### Task brief
Count up every line of the data in which "language" occurs. The reply is one number and nothing more.
——————————
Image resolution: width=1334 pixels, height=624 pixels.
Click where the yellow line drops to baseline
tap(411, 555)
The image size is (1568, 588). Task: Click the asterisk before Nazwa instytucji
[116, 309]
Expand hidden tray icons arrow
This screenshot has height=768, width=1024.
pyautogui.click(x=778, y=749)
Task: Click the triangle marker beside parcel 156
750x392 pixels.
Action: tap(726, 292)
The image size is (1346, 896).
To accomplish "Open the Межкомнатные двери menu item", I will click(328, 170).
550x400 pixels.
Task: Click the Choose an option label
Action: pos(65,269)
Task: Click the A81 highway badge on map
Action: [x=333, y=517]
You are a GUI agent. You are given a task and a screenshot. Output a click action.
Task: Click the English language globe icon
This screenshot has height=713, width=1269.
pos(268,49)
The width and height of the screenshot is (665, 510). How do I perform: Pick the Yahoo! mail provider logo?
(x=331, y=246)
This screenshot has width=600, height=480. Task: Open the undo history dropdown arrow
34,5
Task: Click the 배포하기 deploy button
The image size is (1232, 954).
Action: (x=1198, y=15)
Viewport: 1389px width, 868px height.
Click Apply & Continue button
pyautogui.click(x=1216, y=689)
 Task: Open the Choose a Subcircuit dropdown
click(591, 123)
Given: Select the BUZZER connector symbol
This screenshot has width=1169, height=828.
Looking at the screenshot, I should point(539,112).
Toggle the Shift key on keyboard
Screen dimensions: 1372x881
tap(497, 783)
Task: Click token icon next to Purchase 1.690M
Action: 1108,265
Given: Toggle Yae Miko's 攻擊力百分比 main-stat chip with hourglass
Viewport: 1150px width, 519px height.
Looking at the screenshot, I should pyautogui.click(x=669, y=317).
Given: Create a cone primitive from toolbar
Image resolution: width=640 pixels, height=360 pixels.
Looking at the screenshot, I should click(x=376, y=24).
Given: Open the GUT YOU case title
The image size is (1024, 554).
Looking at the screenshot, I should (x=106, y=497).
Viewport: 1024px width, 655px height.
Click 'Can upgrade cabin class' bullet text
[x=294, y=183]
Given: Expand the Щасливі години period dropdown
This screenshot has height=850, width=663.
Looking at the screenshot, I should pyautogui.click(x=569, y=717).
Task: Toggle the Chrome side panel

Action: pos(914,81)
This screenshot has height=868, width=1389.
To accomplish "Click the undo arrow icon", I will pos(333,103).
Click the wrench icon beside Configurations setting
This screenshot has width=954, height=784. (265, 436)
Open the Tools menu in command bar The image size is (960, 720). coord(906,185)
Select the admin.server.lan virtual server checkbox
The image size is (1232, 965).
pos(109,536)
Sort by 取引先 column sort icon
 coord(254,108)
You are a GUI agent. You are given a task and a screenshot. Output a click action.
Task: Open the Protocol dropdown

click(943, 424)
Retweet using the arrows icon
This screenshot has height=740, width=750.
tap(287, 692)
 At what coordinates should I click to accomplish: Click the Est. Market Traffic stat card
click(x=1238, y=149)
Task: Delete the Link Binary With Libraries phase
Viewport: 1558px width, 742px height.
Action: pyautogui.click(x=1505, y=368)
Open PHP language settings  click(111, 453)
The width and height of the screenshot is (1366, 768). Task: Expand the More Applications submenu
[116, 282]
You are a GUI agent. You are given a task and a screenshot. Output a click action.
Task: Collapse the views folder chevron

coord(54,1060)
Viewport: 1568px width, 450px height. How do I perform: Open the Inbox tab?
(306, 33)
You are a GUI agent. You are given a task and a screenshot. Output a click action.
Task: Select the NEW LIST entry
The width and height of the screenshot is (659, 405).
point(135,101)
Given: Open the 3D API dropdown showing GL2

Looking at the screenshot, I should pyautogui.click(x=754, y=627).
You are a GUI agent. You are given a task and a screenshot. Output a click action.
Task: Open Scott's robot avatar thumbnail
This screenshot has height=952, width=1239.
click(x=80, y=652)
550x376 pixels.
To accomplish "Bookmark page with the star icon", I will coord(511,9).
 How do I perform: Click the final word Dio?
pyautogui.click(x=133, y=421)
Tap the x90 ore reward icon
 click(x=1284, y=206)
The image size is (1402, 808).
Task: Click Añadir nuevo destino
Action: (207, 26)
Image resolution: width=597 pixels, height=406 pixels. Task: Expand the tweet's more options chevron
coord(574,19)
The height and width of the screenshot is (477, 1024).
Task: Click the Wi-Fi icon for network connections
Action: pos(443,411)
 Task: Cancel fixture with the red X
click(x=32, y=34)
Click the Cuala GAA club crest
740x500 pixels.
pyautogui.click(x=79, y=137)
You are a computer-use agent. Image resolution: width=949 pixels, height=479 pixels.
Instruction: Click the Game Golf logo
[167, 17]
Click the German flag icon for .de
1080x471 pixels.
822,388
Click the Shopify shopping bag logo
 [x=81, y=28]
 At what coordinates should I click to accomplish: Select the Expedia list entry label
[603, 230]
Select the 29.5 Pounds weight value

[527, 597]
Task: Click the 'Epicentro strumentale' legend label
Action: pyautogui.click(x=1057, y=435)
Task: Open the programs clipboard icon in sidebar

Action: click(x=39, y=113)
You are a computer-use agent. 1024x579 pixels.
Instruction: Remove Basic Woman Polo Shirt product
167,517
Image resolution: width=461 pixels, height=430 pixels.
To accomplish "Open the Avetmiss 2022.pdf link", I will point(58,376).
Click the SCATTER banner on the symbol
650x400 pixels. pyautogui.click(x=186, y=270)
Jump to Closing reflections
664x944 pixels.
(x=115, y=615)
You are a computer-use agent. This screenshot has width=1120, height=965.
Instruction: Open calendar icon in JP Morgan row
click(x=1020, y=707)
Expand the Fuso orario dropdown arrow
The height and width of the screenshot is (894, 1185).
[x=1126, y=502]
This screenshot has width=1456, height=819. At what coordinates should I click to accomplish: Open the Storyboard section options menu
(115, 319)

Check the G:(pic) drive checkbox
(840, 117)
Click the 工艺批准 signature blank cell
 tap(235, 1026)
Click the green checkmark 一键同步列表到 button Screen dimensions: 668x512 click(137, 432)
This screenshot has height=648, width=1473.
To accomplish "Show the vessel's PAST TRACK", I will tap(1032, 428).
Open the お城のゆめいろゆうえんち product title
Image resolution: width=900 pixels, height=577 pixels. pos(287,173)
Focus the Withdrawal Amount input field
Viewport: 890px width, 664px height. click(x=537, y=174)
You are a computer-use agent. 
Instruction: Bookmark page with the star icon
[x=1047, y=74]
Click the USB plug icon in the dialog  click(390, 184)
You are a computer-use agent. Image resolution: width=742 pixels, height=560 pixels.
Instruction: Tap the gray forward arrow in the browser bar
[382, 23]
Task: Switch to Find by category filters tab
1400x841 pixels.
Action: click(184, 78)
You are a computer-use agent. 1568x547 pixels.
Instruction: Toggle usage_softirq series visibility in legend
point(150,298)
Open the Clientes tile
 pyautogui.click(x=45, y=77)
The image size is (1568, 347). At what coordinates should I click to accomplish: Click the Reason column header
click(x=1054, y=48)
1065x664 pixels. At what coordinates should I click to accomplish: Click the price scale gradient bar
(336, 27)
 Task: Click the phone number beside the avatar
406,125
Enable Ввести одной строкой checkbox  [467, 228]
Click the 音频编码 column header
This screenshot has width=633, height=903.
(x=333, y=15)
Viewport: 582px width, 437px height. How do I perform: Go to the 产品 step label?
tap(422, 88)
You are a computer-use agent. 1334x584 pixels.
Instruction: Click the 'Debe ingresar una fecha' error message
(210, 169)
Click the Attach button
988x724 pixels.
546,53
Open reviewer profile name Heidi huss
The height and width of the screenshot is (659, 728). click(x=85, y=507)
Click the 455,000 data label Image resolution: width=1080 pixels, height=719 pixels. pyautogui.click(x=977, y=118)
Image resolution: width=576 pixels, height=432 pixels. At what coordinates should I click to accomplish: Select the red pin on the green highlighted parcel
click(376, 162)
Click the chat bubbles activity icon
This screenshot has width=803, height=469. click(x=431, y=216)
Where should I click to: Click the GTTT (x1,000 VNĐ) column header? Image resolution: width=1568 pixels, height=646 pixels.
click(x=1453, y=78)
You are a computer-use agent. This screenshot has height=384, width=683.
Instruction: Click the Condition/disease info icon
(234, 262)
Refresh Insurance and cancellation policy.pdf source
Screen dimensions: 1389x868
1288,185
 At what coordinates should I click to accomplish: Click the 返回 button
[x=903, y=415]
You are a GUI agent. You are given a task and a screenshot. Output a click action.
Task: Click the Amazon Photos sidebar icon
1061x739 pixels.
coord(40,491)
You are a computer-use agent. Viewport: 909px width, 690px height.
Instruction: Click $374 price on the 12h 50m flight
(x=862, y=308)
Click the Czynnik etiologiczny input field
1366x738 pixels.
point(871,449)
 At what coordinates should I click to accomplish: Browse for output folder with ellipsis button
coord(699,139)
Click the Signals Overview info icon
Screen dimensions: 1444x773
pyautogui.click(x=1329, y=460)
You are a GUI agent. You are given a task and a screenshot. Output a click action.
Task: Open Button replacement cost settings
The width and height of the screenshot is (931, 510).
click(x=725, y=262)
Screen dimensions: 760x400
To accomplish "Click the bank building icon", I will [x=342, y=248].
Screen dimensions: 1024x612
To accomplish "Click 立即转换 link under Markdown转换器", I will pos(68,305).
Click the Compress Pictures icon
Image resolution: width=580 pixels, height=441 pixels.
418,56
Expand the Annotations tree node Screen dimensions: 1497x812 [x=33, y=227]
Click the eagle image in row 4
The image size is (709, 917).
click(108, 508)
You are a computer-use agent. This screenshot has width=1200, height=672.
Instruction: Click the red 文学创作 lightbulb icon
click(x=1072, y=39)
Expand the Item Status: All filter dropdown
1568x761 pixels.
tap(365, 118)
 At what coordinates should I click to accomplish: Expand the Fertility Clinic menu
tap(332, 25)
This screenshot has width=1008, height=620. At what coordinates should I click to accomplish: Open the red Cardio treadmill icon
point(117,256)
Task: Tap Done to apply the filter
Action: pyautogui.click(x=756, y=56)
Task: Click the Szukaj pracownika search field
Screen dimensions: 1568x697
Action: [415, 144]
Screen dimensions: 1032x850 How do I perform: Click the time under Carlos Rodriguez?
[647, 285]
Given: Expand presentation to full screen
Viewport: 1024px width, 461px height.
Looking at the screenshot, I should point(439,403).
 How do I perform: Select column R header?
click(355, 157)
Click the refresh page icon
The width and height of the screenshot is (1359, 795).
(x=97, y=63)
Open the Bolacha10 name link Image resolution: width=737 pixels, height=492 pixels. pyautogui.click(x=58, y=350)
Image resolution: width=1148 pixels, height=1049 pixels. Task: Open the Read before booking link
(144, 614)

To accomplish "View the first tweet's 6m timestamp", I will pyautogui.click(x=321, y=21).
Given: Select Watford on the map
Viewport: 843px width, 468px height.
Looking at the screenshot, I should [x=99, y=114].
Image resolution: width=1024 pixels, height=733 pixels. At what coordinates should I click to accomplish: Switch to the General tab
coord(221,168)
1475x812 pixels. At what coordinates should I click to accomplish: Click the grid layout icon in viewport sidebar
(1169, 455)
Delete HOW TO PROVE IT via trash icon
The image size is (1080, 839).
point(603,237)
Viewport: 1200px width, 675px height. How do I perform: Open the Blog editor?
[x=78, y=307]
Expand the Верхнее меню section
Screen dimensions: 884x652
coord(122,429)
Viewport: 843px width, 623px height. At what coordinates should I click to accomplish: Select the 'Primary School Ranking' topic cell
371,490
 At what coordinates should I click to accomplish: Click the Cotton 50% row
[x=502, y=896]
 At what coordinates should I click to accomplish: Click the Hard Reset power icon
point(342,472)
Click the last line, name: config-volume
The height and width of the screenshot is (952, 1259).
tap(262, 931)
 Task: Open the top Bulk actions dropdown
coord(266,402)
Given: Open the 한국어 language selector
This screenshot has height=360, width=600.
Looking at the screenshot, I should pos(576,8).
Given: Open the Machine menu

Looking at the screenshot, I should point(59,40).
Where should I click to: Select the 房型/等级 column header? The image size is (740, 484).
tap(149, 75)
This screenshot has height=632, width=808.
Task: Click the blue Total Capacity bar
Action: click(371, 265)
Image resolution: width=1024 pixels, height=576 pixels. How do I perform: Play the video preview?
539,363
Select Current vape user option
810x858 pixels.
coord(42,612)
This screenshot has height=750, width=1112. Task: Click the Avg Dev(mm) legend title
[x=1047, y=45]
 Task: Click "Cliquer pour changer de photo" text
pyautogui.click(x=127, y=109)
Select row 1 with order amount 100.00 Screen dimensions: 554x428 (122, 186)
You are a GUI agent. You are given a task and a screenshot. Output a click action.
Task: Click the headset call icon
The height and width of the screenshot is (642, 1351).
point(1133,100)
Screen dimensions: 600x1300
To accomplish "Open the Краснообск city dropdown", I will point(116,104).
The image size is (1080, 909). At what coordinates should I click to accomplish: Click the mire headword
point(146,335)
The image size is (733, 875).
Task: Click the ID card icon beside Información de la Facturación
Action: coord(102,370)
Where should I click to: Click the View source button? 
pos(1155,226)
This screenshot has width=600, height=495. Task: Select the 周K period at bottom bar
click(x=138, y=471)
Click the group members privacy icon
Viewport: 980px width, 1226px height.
——————————
### Written solution
3